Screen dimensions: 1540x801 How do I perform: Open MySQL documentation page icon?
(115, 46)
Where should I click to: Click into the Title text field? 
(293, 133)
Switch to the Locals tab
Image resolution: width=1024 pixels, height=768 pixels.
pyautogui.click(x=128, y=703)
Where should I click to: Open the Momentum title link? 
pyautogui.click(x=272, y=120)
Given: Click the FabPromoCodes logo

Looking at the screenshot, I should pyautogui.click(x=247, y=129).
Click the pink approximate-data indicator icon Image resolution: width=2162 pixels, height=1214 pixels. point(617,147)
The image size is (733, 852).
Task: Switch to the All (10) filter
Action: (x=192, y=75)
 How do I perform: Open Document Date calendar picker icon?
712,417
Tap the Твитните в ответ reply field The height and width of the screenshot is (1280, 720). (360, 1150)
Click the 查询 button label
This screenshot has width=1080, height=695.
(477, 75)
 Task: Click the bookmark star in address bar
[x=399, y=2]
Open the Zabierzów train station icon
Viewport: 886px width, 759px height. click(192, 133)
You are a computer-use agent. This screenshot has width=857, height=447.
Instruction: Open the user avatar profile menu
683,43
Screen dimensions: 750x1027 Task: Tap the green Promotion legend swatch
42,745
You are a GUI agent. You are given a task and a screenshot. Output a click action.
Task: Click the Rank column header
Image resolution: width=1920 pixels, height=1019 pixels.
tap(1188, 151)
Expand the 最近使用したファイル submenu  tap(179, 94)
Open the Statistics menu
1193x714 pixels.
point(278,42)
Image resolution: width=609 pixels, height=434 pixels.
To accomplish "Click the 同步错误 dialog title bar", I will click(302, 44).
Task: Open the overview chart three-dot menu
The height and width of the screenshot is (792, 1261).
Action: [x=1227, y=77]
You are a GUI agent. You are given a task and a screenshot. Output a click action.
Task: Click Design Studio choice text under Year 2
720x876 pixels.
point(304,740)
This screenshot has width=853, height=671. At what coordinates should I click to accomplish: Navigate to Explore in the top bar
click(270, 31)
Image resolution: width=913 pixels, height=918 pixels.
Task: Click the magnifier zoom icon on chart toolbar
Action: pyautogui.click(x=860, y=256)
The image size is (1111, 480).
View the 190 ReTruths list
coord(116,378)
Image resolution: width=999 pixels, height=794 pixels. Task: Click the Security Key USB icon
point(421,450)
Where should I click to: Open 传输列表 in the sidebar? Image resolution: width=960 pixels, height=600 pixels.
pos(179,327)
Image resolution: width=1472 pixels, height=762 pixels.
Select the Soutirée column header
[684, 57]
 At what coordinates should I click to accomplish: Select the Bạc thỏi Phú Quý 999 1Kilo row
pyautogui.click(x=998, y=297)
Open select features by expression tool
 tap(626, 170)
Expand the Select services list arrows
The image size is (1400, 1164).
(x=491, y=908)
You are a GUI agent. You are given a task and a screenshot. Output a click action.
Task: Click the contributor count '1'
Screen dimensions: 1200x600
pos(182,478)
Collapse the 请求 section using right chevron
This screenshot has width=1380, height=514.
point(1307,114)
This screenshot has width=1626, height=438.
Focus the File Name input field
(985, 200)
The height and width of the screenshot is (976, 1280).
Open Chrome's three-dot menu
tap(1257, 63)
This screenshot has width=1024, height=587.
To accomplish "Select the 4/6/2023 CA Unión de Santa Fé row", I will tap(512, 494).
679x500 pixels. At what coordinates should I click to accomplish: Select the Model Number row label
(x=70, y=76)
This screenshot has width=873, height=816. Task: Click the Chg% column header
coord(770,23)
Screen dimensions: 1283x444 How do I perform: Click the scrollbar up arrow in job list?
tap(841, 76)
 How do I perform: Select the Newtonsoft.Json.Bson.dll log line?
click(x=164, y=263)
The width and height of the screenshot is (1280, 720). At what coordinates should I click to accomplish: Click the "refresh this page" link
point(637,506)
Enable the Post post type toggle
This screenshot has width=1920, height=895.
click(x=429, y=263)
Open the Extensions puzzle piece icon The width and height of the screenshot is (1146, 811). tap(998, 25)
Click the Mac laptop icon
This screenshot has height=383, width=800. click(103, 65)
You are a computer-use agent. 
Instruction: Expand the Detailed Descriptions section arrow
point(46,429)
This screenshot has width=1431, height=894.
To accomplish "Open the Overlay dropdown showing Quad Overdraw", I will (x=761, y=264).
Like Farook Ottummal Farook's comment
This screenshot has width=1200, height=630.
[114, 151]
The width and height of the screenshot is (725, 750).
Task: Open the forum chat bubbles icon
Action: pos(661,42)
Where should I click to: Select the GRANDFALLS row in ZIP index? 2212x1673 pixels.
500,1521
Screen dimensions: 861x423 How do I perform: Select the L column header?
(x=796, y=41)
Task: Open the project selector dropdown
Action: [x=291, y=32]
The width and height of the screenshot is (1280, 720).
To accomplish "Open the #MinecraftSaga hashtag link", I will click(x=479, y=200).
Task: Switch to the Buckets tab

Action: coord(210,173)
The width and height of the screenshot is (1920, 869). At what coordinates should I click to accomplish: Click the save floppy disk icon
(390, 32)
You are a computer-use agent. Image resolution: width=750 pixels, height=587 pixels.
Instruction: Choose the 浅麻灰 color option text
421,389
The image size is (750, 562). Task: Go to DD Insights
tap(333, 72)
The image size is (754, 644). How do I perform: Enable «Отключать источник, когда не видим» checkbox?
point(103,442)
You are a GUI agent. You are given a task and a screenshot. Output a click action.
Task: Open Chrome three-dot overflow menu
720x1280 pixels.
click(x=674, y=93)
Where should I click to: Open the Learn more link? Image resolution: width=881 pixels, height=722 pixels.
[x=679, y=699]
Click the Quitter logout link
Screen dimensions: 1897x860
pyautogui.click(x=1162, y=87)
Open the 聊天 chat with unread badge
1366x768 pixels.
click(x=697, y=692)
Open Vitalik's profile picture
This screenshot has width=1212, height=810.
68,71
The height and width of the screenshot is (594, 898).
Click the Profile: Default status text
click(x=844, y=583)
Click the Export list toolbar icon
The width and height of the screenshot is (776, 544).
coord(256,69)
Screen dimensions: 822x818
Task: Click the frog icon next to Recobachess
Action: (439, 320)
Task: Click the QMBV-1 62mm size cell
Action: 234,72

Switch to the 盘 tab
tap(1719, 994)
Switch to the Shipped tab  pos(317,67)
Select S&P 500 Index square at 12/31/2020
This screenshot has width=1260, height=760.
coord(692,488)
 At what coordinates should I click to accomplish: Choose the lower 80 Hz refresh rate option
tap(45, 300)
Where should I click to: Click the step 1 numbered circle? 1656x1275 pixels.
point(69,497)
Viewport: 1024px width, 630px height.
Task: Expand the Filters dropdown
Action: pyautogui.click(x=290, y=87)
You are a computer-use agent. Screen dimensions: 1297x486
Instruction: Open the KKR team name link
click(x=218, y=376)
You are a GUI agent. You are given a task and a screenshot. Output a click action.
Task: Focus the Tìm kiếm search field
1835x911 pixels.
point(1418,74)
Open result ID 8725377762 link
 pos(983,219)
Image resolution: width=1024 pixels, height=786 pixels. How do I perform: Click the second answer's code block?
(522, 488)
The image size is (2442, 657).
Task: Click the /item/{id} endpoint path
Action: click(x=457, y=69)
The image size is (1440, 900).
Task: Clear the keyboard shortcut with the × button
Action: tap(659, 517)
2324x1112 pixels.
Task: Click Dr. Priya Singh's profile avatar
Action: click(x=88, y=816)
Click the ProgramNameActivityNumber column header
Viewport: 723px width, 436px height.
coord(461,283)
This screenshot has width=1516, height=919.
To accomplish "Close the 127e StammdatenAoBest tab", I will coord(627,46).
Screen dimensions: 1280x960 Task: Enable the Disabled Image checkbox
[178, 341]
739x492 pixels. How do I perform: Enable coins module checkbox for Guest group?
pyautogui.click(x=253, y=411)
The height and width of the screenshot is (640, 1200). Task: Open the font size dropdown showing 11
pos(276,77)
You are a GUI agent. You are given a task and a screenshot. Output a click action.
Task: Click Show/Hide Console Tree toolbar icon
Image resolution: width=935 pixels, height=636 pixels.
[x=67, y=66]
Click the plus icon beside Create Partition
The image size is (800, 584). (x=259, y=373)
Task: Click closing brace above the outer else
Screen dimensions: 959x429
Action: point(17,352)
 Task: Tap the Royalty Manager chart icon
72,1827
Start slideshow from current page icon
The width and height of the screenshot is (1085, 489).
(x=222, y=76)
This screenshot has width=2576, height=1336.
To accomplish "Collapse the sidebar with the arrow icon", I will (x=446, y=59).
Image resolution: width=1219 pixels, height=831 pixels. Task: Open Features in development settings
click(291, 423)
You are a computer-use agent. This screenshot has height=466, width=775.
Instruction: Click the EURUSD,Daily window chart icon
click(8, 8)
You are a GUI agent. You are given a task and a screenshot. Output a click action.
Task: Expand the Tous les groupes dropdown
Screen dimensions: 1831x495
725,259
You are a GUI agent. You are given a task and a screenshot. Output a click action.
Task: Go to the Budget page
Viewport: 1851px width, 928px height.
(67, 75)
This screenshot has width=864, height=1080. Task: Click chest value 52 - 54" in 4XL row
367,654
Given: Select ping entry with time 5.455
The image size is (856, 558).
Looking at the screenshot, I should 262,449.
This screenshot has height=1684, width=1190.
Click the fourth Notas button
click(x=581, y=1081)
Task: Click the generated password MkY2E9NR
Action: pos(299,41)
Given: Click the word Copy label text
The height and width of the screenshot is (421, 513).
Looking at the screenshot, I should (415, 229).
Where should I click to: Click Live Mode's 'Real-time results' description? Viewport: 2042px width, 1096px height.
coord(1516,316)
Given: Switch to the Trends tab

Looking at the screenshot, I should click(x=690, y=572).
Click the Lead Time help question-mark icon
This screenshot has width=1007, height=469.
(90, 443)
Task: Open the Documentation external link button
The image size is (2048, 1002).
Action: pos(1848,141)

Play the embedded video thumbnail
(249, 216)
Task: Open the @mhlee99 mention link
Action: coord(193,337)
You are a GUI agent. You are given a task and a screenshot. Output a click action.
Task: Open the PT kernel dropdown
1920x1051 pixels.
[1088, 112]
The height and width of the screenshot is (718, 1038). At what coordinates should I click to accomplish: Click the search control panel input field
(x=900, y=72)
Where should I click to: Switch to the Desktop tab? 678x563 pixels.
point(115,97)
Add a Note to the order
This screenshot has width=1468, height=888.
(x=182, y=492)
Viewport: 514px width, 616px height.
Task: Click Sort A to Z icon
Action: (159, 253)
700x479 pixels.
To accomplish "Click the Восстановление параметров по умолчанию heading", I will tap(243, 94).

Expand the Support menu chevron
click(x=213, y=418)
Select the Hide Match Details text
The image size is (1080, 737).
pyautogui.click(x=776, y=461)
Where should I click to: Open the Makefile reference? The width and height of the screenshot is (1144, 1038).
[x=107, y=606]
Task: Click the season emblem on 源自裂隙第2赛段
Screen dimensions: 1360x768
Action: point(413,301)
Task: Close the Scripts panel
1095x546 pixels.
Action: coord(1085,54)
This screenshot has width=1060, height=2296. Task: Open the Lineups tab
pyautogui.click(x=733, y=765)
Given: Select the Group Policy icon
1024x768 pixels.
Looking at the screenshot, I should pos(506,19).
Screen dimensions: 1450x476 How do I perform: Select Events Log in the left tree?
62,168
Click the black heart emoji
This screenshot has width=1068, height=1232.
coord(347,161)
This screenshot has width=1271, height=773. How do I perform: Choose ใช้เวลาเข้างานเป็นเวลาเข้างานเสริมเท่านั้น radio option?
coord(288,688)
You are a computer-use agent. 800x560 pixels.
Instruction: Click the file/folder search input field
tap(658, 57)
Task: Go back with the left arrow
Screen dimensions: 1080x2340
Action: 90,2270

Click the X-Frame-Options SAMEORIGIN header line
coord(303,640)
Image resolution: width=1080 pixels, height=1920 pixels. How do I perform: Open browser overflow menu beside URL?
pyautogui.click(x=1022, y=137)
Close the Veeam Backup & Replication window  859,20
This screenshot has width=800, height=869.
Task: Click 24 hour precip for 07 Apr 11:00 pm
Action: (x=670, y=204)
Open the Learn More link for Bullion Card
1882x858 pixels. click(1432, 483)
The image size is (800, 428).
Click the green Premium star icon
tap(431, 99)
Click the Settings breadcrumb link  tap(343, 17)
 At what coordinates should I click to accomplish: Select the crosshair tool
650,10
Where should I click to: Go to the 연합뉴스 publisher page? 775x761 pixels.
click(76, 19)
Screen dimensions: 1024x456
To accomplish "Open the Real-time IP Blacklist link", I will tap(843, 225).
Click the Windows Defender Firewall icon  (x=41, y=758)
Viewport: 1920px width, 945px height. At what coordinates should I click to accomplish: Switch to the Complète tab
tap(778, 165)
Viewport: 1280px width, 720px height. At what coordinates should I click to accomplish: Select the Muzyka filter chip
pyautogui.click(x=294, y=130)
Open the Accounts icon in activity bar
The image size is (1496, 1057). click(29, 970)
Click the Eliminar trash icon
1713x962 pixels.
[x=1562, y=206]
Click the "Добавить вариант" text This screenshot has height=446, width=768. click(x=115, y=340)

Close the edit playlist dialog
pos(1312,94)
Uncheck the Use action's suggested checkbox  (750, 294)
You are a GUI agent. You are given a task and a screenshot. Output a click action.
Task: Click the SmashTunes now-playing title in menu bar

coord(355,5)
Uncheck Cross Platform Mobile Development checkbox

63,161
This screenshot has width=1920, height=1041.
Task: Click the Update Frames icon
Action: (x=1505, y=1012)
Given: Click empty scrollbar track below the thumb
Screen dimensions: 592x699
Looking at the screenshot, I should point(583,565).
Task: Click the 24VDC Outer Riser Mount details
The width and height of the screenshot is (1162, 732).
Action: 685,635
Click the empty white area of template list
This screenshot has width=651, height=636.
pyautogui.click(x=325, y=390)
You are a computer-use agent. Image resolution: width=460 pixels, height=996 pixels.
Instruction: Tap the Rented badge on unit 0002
----------------
- **Aim of the task**
Each line of the listing above that contains the word "computer" is to be copied.

- **Task response**
You are a computer-use agent. This screenshot has width=857, height=447.
You are a computer-use agent. 
You are a computer-use agent. Image resolution: width=750 pixels, height=587 pixels.
You are a computer-use agent. Screen dimensions: 1297x486
You are a computer-use agent. This screenshot has height=466, width=775.
You are a computer-use agent. 800x560 pixels.
You are a computer-use agent. Image resolution: width=460 pixels, height=996 pixels.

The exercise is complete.